When you are sharing knowledge, the subject has to feel that you are sharing something really valuable and you are not telling him something because he needs to be educated.
The subject must feel that he is gaining a valuable resource when he chooses to listen to you. He must not feel stupid while listening to you so be careful of your terms and how you phrase facts and statistics.
Complex facts must be presented in simple terms. Avoid highfaluting jargon and industry-specific terms that your audience may not fully comprehend. Anything that cannot be understood within a second or two should be considered a stumbling block and must be avoided. Remember: the center of the interaction is your audience, not you. Don’t say something because it pleases you. Say something because it helps you influence or persuade the other person.
# 4 Be a humble storyteller
Showing that you are a humble person will naturally lower the subject’s mental defenses. Some people think that in order to be assertive, you need to be pushy and arrogant. You don’t have to go down this path at all because this approach can backfire on you easily.
If you project to your audience that you are arrogant and “high and mighty”, any rapport that you may have created in the beginning will dissolve. Your audience might feel defensive or agitated with the situation.
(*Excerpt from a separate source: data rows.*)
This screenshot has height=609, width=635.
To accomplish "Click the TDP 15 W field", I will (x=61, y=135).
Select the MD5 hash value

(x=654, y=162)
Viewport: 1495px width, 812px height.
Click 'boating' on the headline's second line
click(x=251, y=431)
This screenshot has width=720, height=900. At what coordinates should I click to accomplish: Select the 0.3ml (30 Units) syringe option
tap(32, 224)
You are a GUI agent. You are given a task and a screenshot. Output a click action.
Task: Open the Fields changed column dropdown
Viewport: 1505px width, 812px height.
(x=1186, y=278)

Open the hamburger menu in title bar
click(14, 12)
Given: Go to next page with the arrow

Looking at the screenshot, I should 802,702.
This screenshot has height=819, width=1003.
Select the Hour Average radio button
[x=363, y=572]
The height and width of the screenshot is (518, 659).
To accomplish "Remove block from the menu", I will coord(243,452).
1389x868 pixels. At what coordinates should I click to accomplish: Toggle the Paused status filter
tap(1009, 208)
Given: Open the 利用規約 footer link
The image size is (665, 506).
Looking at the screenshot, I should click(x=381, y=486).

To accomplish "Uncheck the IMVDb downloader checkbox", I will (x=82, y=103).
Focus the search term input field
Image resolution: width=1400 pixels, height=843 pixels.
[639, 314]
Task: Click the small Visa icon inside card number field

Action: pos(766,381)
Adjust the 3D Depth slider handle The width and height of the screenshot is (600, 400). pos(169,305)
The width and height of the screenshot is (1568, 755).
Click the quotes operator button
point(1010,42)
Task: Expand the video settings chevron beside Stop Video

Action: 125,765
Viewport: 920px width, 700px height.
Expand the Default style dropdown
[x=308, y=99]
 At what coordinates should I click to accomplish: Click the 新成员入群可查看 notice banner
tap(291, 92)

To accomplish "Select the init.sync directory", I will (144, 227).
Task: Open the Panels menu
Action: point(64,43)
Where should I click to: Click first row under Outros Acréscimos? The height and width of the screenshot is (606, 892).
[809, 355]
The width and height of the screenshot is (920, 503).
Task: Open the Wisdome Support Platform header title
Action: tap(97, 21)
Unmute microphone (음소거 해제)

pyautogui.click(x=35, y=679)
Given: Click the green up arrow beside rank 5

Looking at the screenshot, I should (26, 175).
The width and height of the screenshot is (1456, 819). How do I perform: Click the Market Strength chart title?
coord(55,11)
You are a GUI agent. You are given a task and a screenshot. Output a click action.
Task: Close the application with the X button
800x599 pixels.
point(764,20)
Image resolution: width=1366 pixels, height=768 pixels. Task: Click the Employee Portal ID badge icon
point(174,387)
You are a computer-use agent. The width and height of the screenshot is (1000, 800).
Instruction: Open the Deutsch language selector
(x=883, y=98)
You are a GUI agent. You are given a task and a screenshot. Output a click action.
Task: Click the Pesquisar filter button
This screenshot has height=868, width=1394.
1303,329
Your audience’s attention will probably waver too.
# 5 Harness the power of visualization
A story can only be truly captivating if you can create exact internal representations in the subject’s imagination. Your words should also trigger the right emotions.
If you are able to trigger the right images and emotions in the subject, you can get him to agree with you almost automatically. For example, if you are offering a new system that streamlines stocking and inventory, you can share a story about how a medium sized enterprise was able to save thousands of dollars every month simply by using the system.
You can paint images or internal representations that focus on being able to relax because the system can literally run itself for you. After painting this picture for your subjects, you can then follow up with a simple question (which is actually a lead-in for the call to action): would you like to enjoy more days off every week because this system actually works for you on autopilot, 24 hours a day, seven days a week?
Any business owner would squeal “yes!” when you ask such a question because no one in their right mind would refuse a few days of rest.
# 6 Always include verifiable facts and statistics
Some people like hard facts while some don’t. To strike a balance between these two groups, I recommend ‘sprinkling’ verifiable facts throughout your story to make it more believable. Examples of verifiable facts are:
Names of people involved
Dates of events
Places where events took place
Time when an event took place
Past statistics research
As long as a detail was taken from somewhere that is credible, it can be used in a story. Avoid adding hearsay and speculations to your story. Such elements might make your story sound interesting but in the end they just make you look bad because they’re still fictional.